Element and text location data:
_____

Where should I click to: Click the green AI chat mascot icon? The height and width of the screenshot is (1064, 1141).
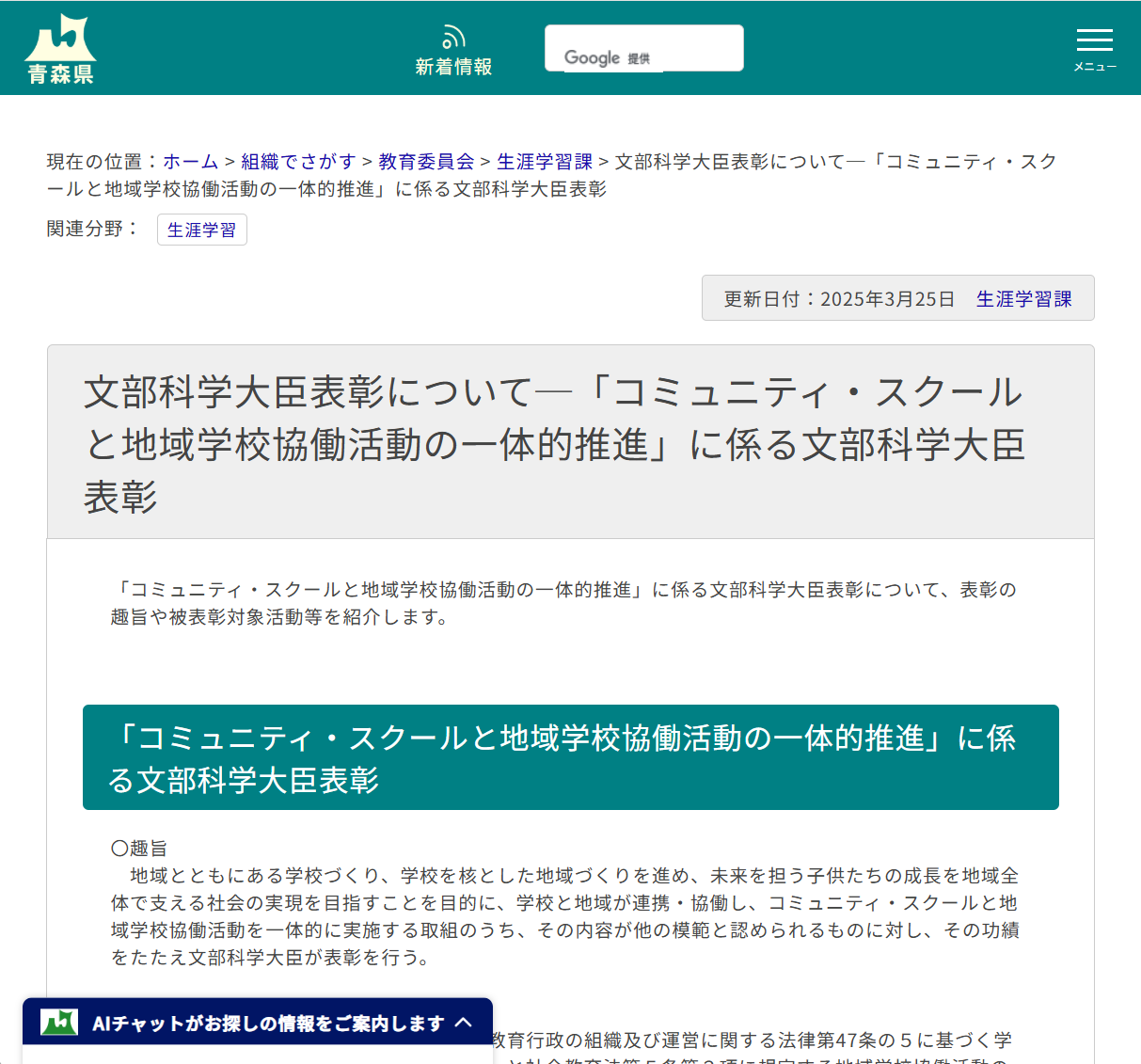[58, 1023]
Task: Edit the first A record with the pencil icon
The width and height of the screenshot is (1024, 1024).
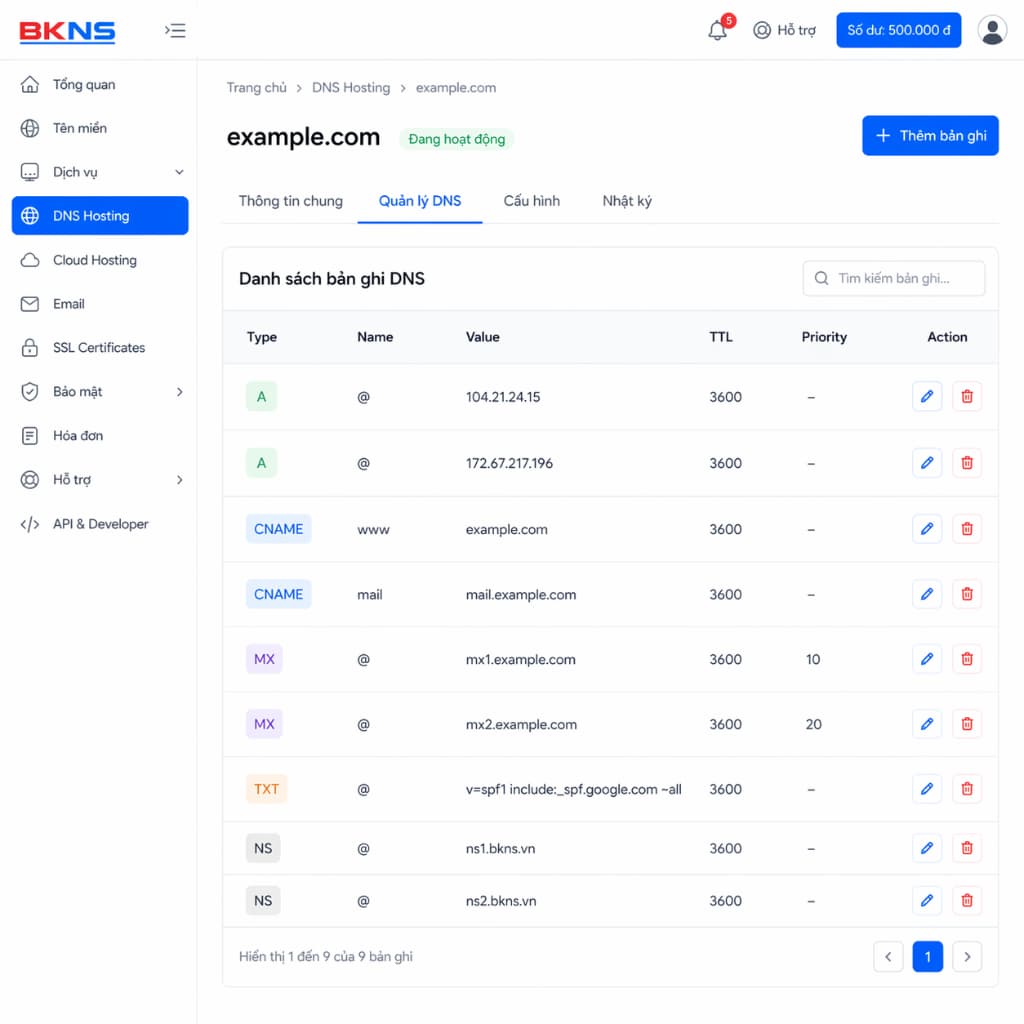Action: point(926,396)
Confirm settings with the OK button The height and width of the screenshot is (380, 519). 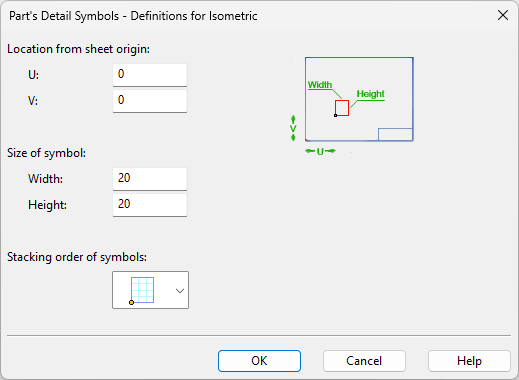tap(259, 361)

_____

Find every line in the listing above that contains the word "icon", and copy each of those lines.

Where should I click to: Click the green AI chat mascot icon? The height and width of the screenshot is (1064, 1141).
Task: Edit the first A record with the pencil icon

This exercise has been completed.